> Текст документа:
☆ ☆ ☆ ☆ ☆

Были введены рационирование основных продуктов и контроль над ценами. Это было необходимо сделать, чтобы богатые не скупили все дефицитные товары. Каждому гражданину была выдана книжка с 48 купонами, по которым можно было в течение месяца купить в любом сочетании полагающееся по нормам количество мяса, масла, овощей, обуви и пр. Продавец сдавал купоны и делал заказ на продукты на следующий месяц. Норма потребления кофе была установлена — одну чашку в день. Даже в Белом доме отказались от сахара, нужного для армии, и перешли на кукурузный сироп.

15 миллионов человек из глубинки переместились в индустриальные центры. Объём промышленного производства удвоился. Это уже был окончательный выход из Великой депрессии.

Необходима была полная перестройка сельского хозяйства. Потребность в её продукции резко возросла, а часть сельского населения была призвана в армию, и 6 миллионов фермеров переехали в города.

Рузвельт совершил две инспекционные поездки по стране, чтобы на месте убедиться в том, что военная машина работает так, как намечалось. Отведав солдатский обед, он сказал, что в армии кормят лучше, чем в Белом доме. А численность вооружённых сил достигла 5,5 миллионов человек.

Рузвельт, в четвёртый раз избранный президентом, немного не дожил до конца войны. В последние месяцы жизни он ещё более жёстко, чем раньше, говорил о хищничестве монополистов. Ему было ясно, что его программы борьбы с бедностью в Америке не удались, широкие слои народа не могли пользоваться плодами процветания экономики. И он рассчитывал, что сможет добиться, чтобы большинство американцев обрели достаточно высокий уровень жизни «где-нибудь к концу 40-х годов».

Но почему же этот выдающийся деятель, мирным путём изменивший сам общественный строй страны, не смог одержать победы над бедностью?

Он принял на вооружение теорию Кейнса. Гавриил Попов так объяснял её преимущества:





«Ленин, следуя Марксу, провёл полную национализацию и оказался среди руин. Сталин построил тоталитарное государство, основанное на централизованном планировании. Кейнс показал иной вариант развития, который и лёг в основу «Нового курса» Рузвельта… можно регулировать экономику и без национализации, сочетая три вида собственности: частную, коллективную и государственную».

☆ ☆ ☆ ☆ ☆

> Исходные данные:
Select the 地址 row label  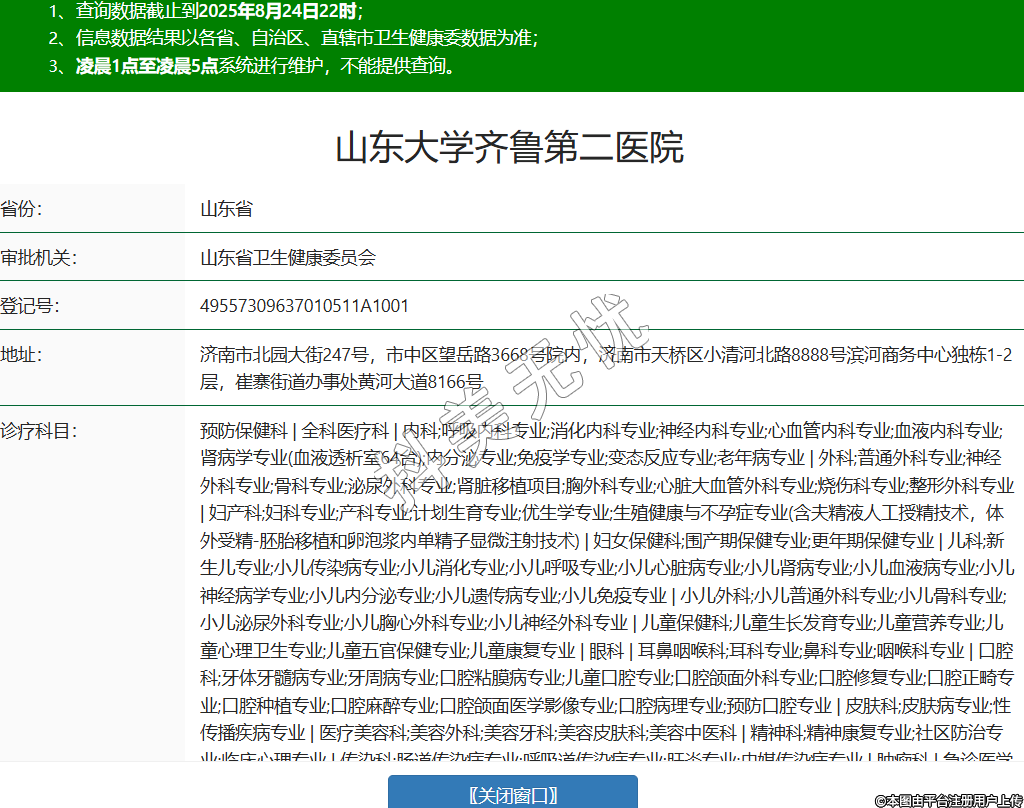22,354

☆ ☆ ☆ ☆ ☆

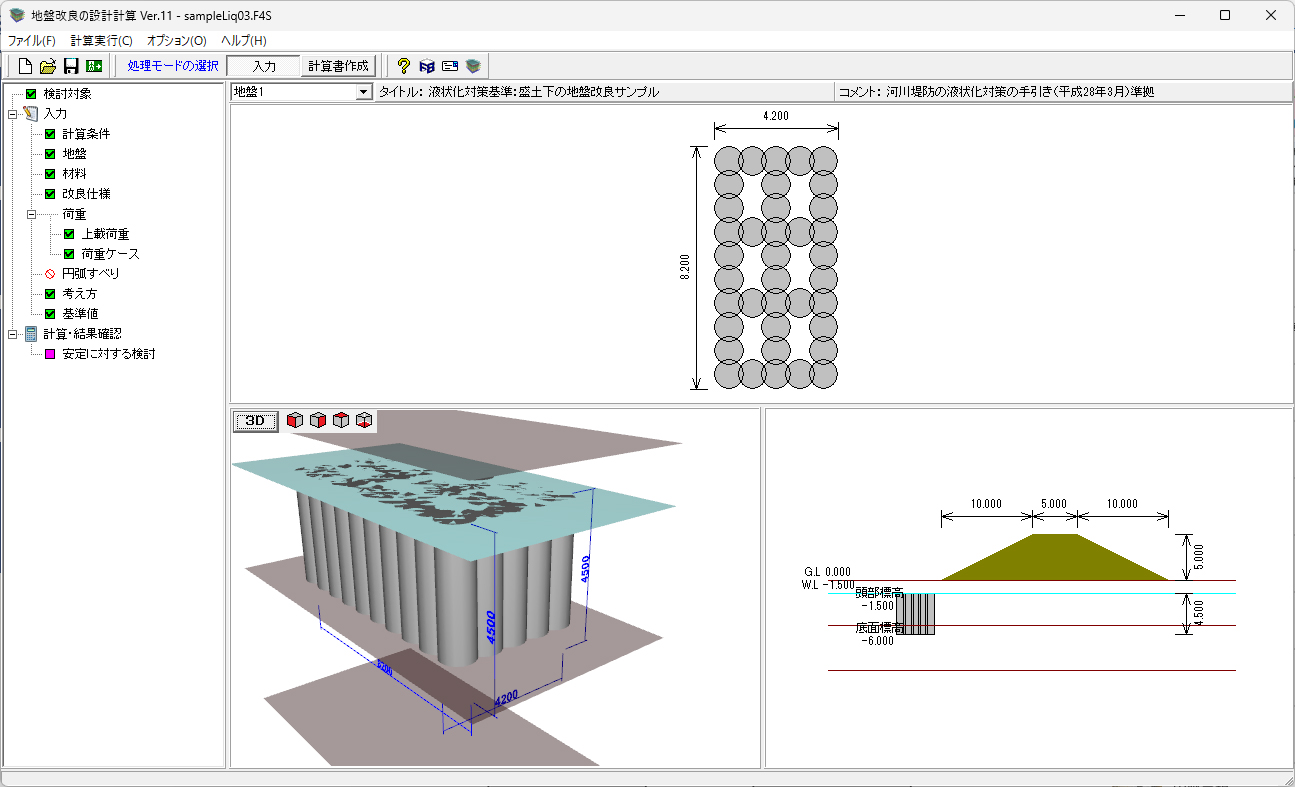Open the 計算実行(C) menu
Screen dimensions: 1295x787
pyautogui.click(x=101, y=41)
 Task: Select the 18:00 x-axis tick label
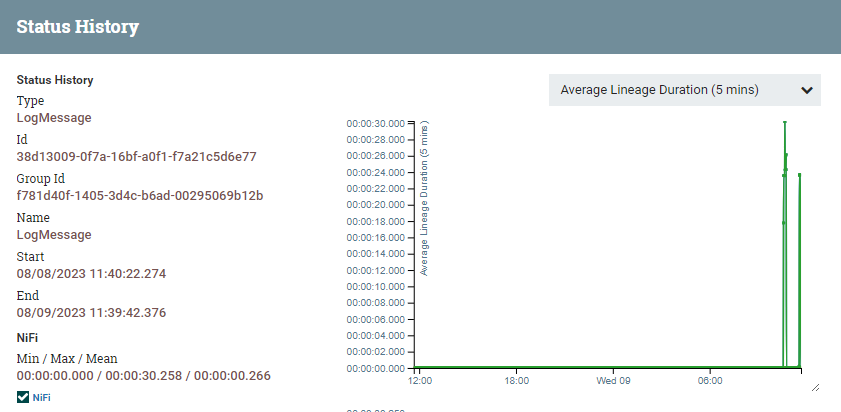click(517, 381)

☆ ☆ ☆ ☆ ☆

> Задания:
A - Перепишите из текста о Рузвельте и военной экономике США отрывок от «Необходима была полная» до «5,5 миллионов человек.» включительно, ничего не меняя.
B - Какая норма потребления кофе была установлена, согласно тексту о Рузвельте и военной экономике США?
C - Допишите следующую часть текста о Рузвельте и военной экономике США, начав сразу после его последнего предложения.
Записи для выполнения заданий не понадобятся.

> Ответы к заданиям:
A -
Необходима была полная перестройка сельского хозяйства. Потребность в её продукции резко возросла, а часть сельского населения была призвана в армию, и 6 миллионов фермеров переехали в города.

Рузвельт совершил две инспекционные поездки по стране, чтобы на месте убедиться в том, что военная машина работает так, как намечалось. Отведав солдатский обед, он сказал, что в армии кормят лучше, чем в Белом доме. А численность вооружённых сил достигла 5,5 миллионов человек.

B - Одна чашка в день.

C -
Вот именно потому, что Рузвельт, как и Муссолини до него, не посмел посягнуть на частную собственность, а лишь ввёл в определённые рамки аппетиты крупных собственников, он и не решил своей главной задачи. Как и Муссолини, Рузвельт построил «полукорпоративное государство», достигнув того предела, до которого можно было дойти без национализации основных средств производства (или, по крайней мере, постановки их под строгий государственный контроль).

Рузвельт умер, но дело его живёт

В задачу данной работы не входит рассмотрение развития США после смерти Рузвельта. Достаточно лишь привести несколько высказываний и фактов, свидетельствующих о том, что заложенные им «социалистические начала» американского общества, подвергаясь временами частичным изменениям, в целом остаются незыблемыми.

Действительно, после Рузвельта президентами США становились то демократ, то республиканец, менялись какие-то акценты во внешней и внутренней политике, но итогов «революции Рузвельта» никто и не пытался отменить. Созданное им корпоративное государство, с некоторыми изменениями, существует до настоящего времени. Президент Джонсон даже объявлял главной своей задачей построение общества всеобщего благосостояния.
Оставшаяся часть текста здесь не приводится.